** Action item **
The lines to copy run from the one containing "Glassware (332, 57)" to the end of the records below; repeat them exactly and include nothing else.

(Saved entries)
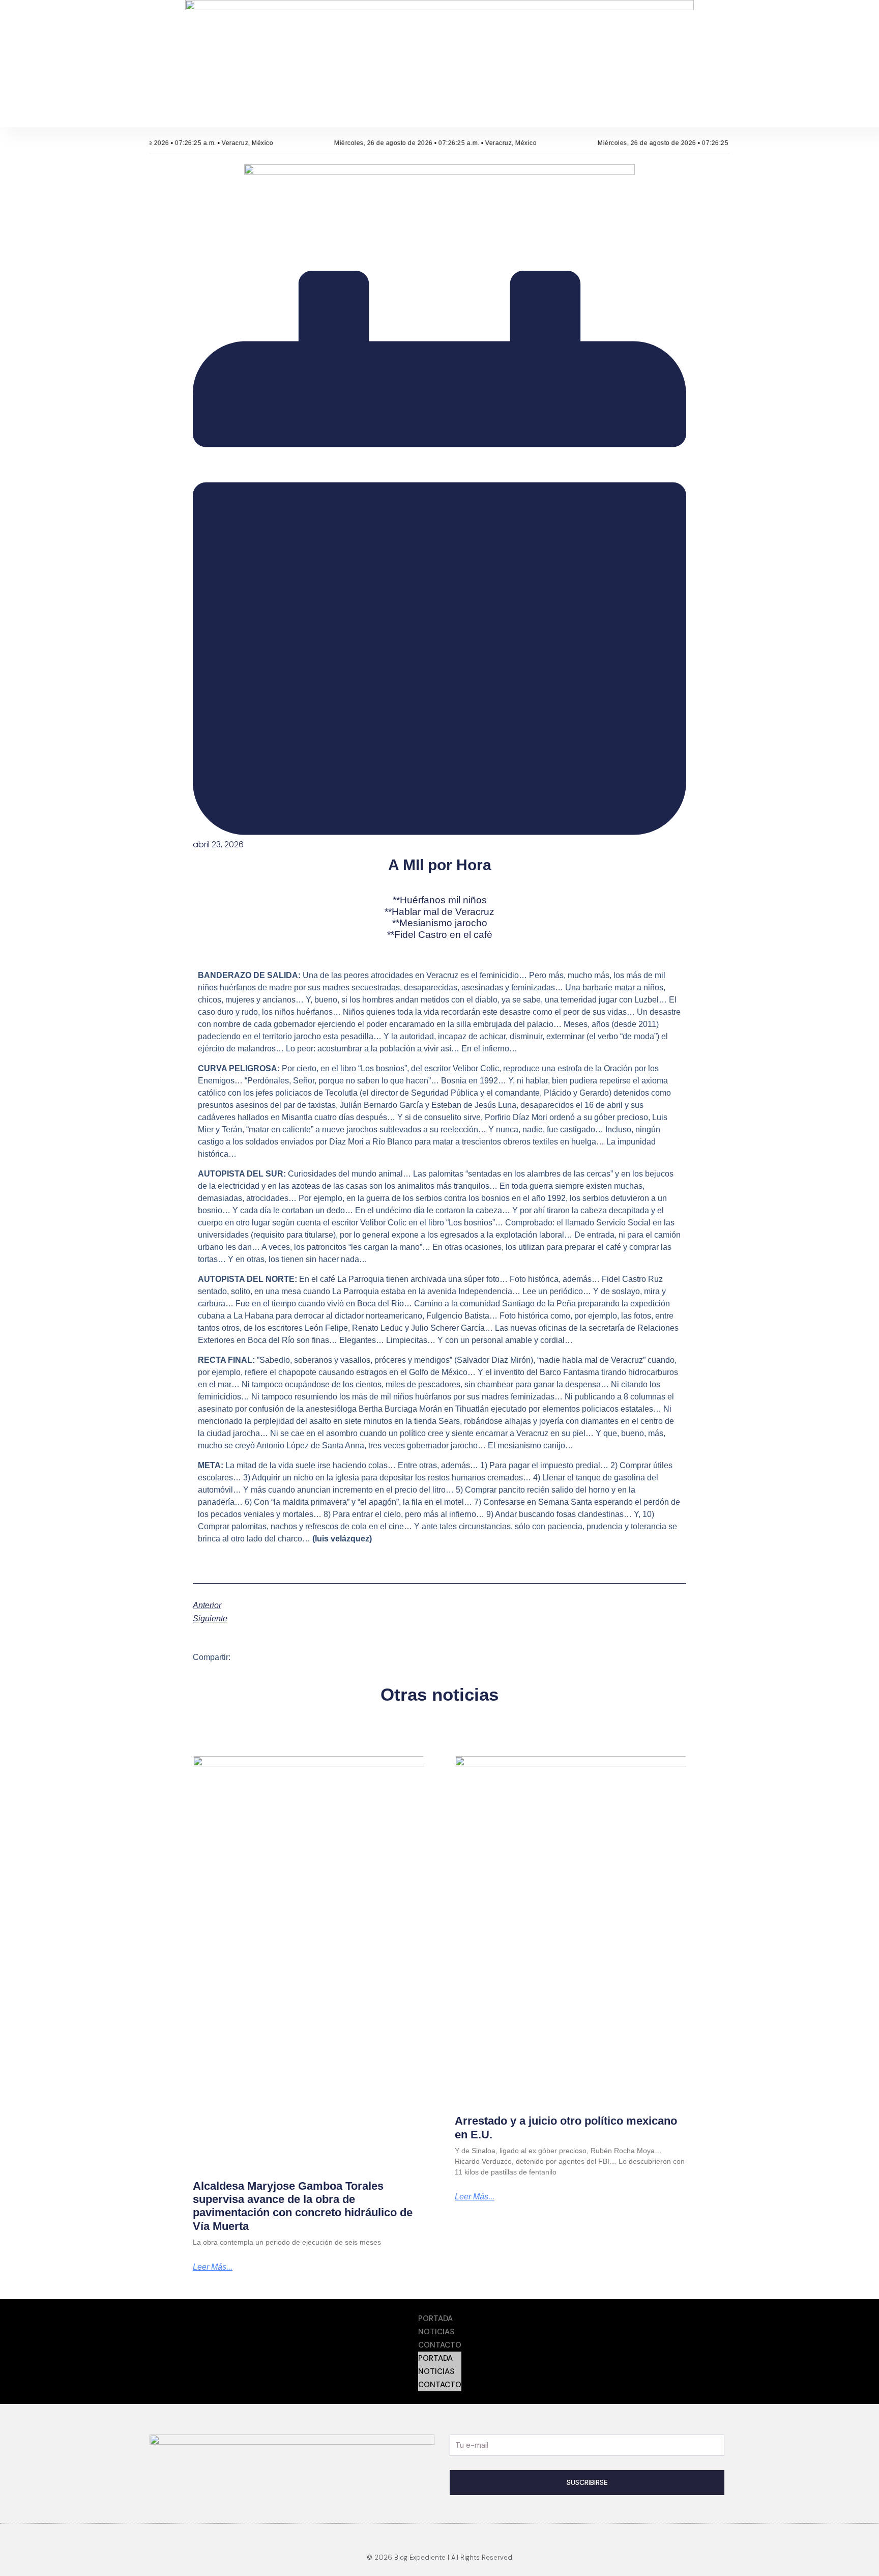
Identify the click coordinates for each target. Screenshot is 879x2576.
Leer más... (212, 2267)
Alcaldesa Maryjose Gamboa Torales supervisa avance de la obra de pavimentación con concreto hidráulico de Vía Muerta (303, 2206)
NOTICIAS (436, 2332)
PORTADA (435, 2318)
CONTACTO (439, 2345)
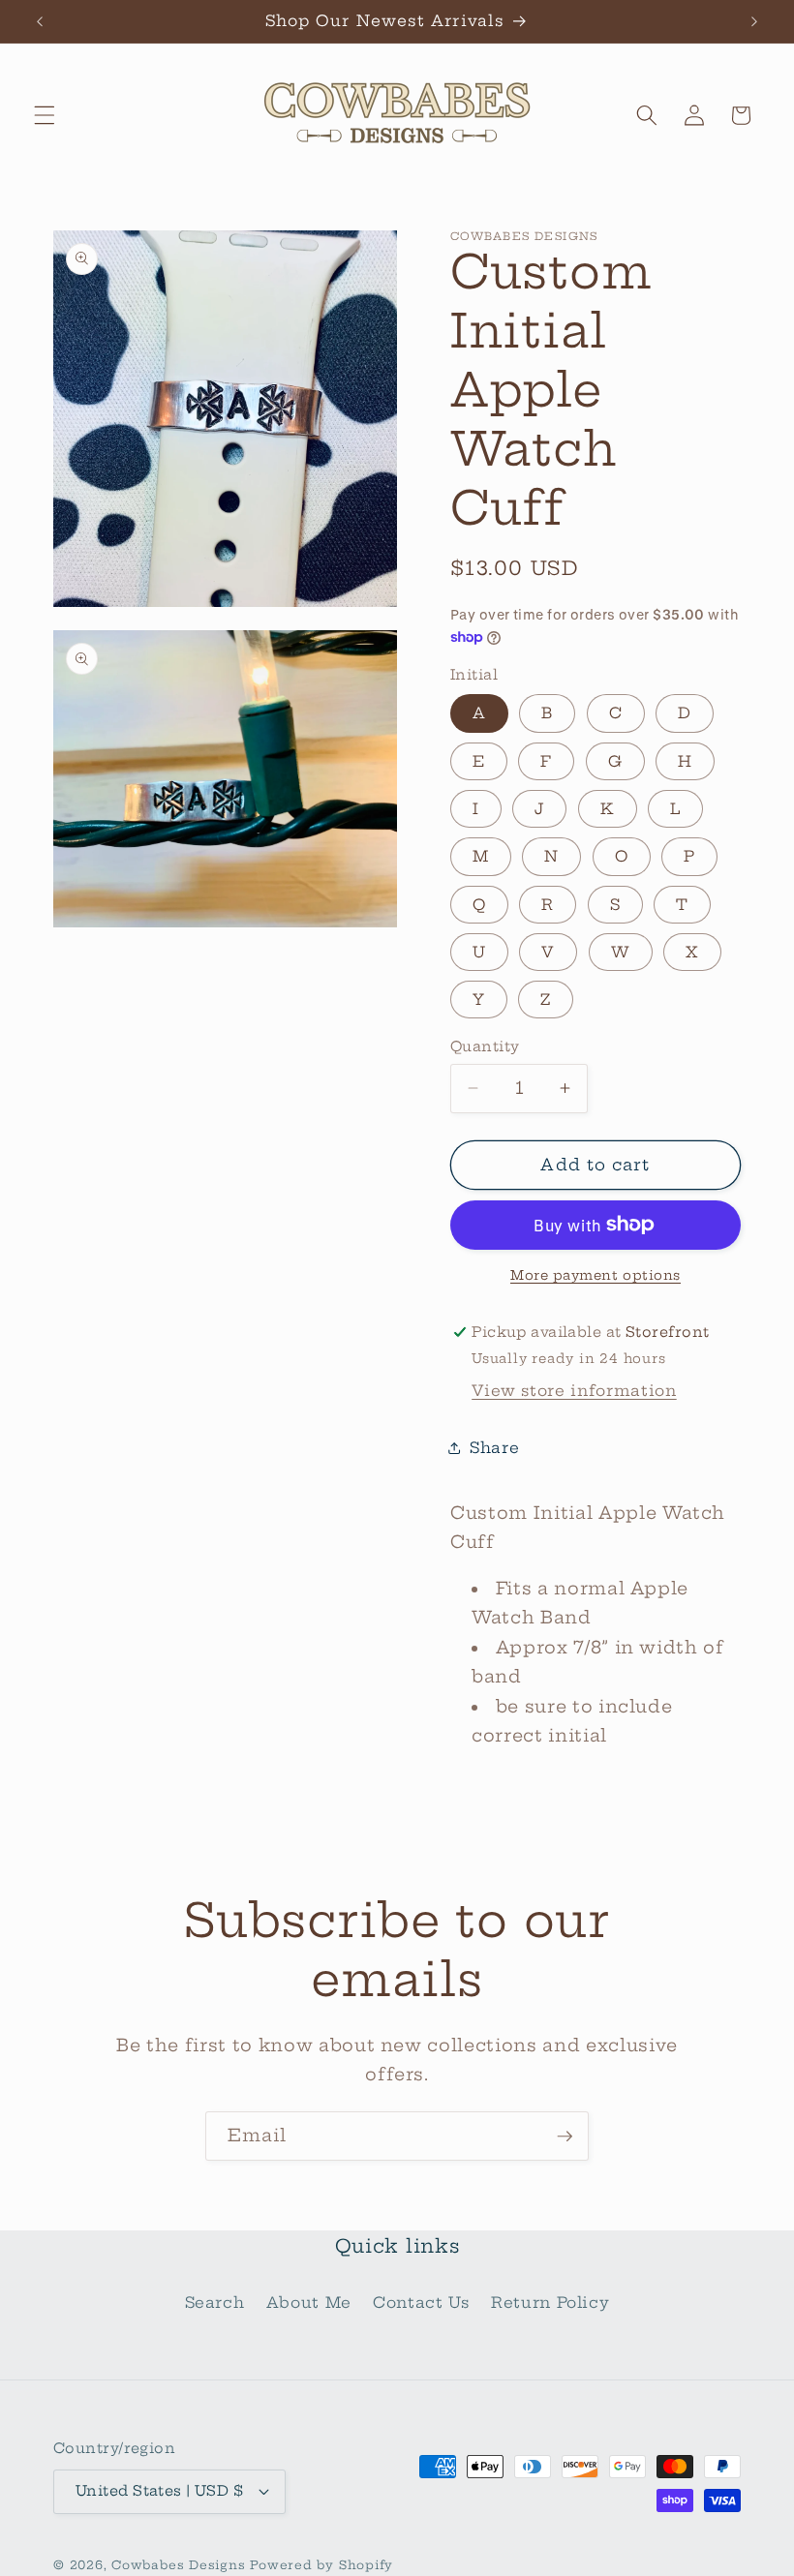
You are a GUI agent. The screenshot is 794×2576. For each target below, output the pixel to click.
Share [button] (494, 1448)
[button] (44, 115)
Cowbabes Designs (180, 2565)
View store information (574, 1390)
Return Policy (550, 2302)
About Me (308, 2302)
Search (215, 2302)
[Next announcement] (754, 21)
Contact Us (421, 2302)
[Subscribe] (564, 2136)
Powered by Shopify (321, 2565)
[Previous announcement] (39, 21)
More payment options (595, 1275)
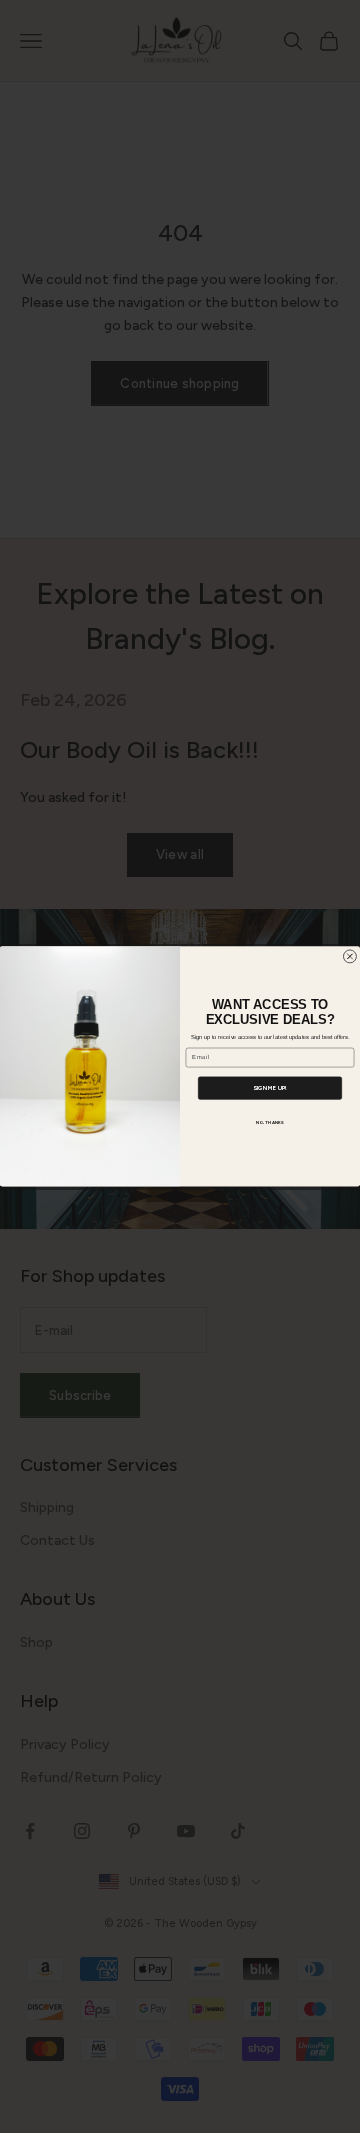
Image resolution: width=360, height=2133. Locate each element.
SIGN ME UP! (270, 1088)
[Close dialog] (349, 956)
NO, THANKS (270, 1122)
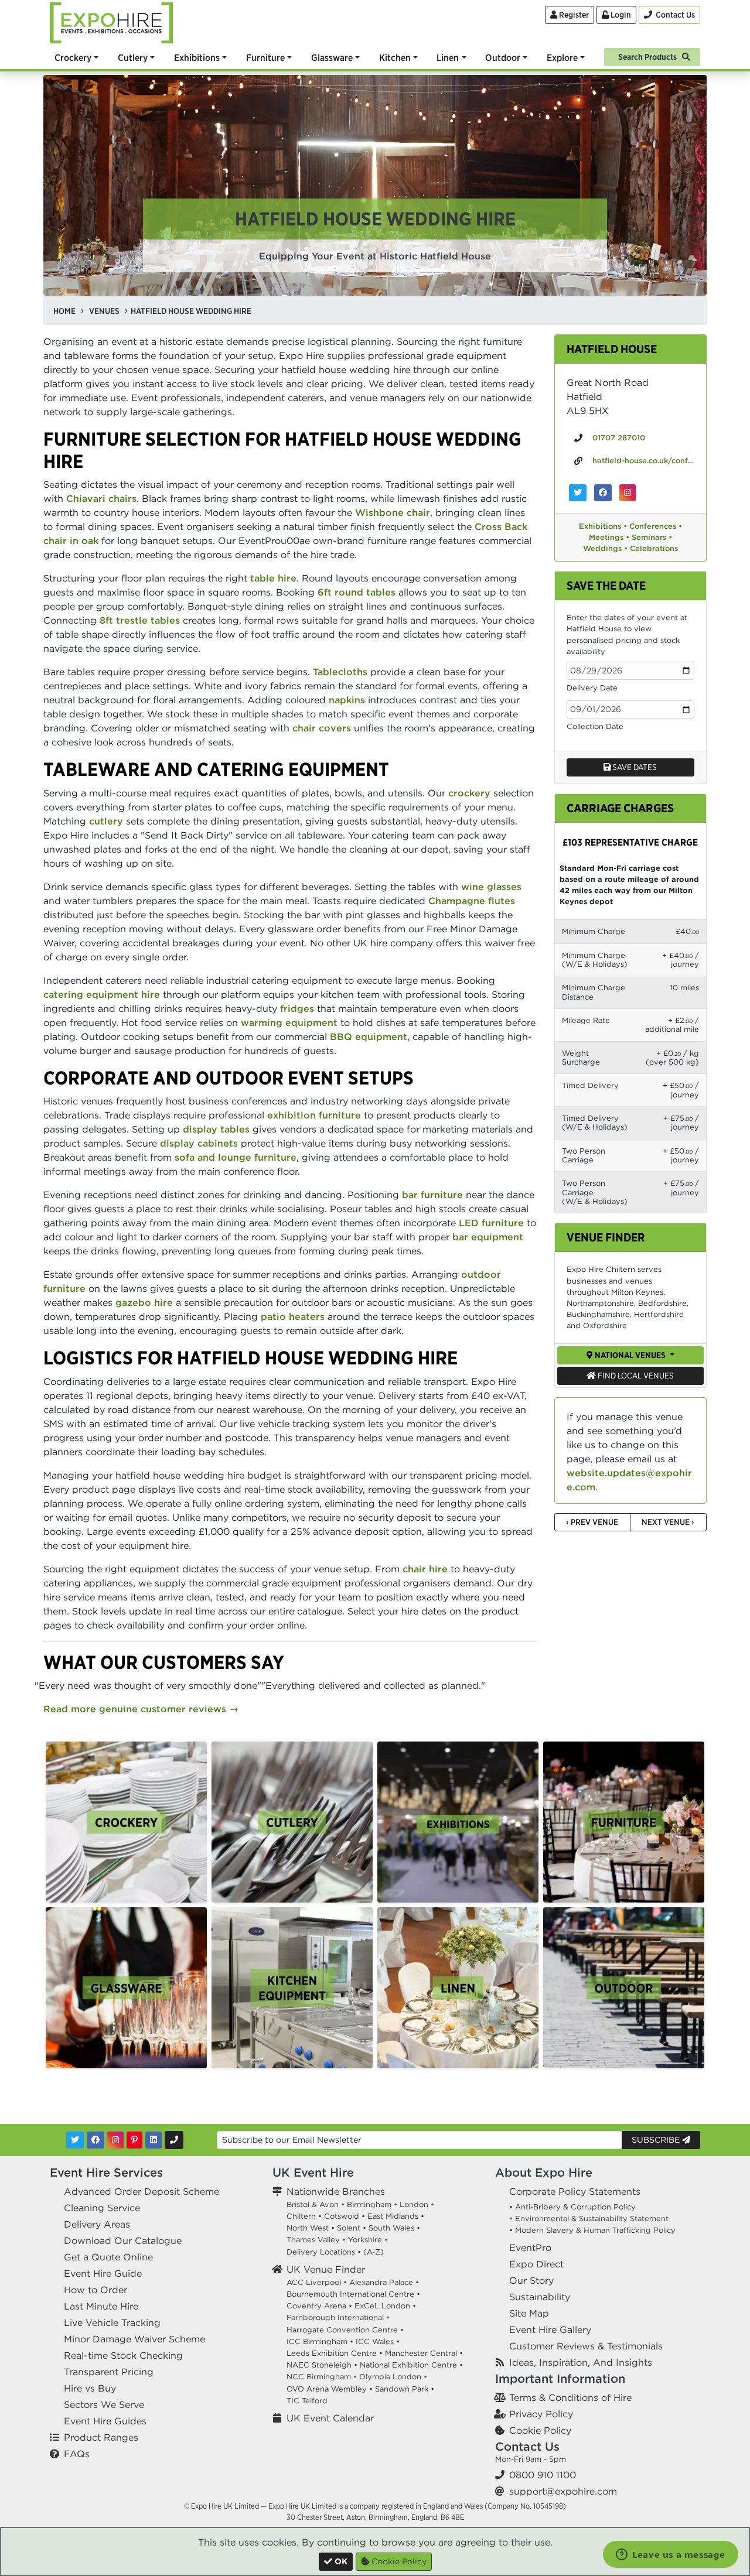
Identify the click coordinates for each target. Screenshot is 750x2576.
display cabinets (199, 1143)
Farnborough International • (338, 2317)
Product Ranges (101, 2437)
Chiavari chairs (101, 498)
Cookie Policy (540, 2430)
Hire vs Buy (90, 2388)
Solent (348, 2228)
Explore (562, 57)
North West (308, 2228)
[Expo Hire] (111, 22)
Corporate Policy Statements (574, 2191)
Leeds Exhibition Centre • (335, 2353)
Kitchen (395, 57)
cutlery (106, 821)
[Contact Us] (174, 2140)
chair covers (321, 728)
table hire (273, 578)
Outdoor (502, 57)
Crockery (72, 57)
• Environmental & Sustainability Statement (589, 2218)
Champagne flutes (471, 900)
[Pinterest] (134, 2140)
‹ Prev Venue (592, 1522)
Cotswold (341, 2216)
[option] (126, 1822)
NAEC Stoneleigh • (322, 2365)
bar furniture (432, 1194)
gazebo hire (144, 1302)
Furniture (265, 57)
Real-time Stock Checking (123, 2355)
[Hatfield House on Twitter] (578, 492)
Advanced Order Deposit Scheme (141, 2191)
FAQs (77, 2453)
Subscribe (657, 2139)
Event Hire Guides (105, 2421)
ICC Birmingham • (320, 2341)
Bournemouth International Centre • (353, 2294)
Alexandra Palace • (384, 2282)
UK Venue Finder (326, 2269)
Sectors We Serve (104, 2404)
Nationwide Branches (336, 2191)
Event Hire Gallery (550, 2329)
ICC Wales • (378, 2341)
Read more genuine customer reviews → (140, 1709)
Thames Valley (313, 2240)
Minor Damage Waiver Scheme (134, 2339)
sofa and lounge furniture (235, 1157)
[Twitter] (75, 2140)
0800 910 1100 (542, 2475)
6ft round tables (357, 592)
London (414, 2204)
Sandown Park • (404, 2389)
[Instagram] (115, 2140)
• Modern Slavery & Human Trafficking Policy (592, 2230)
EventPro (530, 2247)
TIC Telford (307, 2401)
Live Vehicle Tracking (112, 2322)
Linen (448, 57)
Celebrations (654, 548)
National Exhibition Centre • (411, 2365)
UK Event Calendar (330, 2418)
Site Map (529, 2313)
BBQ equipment (368, 1036)
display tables (216, 1129)
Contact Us (527, 2446)
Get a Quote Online (108, 2257)
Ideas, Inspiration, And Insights (580, 2362)
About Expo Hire (543, 2172)
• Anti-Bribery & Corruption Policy (572, 2207)
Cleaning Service (102, 2208)
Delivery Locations (321, 2252)
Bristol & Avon (313, 2204)
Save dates (634, 767)
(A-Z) (373, 2252)
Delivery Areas (97, 2224)
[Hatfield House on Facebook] (603, 492)
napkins (347, 700)
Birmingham (369, 2204)
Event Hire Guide (103, 2273)
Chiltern (301, 2216)
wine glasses (491, 886)
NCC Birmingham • (322, 2377)
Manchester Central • (424, 2353)
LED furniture (491, 1223)
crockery (469, 793)
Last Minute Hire (101, 2306)
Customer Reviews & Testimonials (586, 2346)
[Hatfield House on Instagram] (627, 492)
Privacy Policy (541, 2414)
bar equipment (487, 1237)
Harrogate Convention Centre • (345, 2330)
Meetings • (609, 537)
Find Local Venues (635, 1375)
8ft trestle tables (140, 620)
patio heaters (293, 1316)
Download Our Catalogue (123, 2240)
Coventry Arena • (319, 2306)
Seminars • (652, 537)
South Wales (391, 2228)
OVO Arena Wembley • (330, 2389)
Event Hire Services (106, 2172)
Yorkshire (365, 2240)
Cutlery (133, 57)
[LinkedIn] (153, 2140)
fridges (297, 1008)
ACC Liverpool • (317, 2282)
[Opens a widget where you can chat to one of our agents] (670, 2555)
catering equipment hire (101, 994)
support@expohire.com (563, 2491)
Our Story (531, 2280)
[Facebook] (95, 2140)
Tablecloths (340, 672)
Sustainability (539, 2297)
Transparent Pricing (109, 2371)
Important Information (560, 2378)
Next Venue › (668, 1522)
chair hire (425, 1569)
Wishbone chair (392, 512)
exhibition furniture (314, 1115)
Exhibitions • (603, 526)
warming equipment (289, 1022)
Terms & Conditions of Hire (570, 2397)
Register (573, 14)
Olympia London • (393, 2377)
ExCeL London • (385, 2306)
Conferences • (655, 526)
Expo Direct (536, 2264)
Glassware (332, 57)
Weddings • (605, 548)
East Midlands (392, 2216)
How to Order (95, 2290)
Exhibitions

** Exercise output **
Glassware (332, 57)
Weddings • (605, 548)
East Midlands (392, 2216)
How to Order (95, 2290)
Exhibitions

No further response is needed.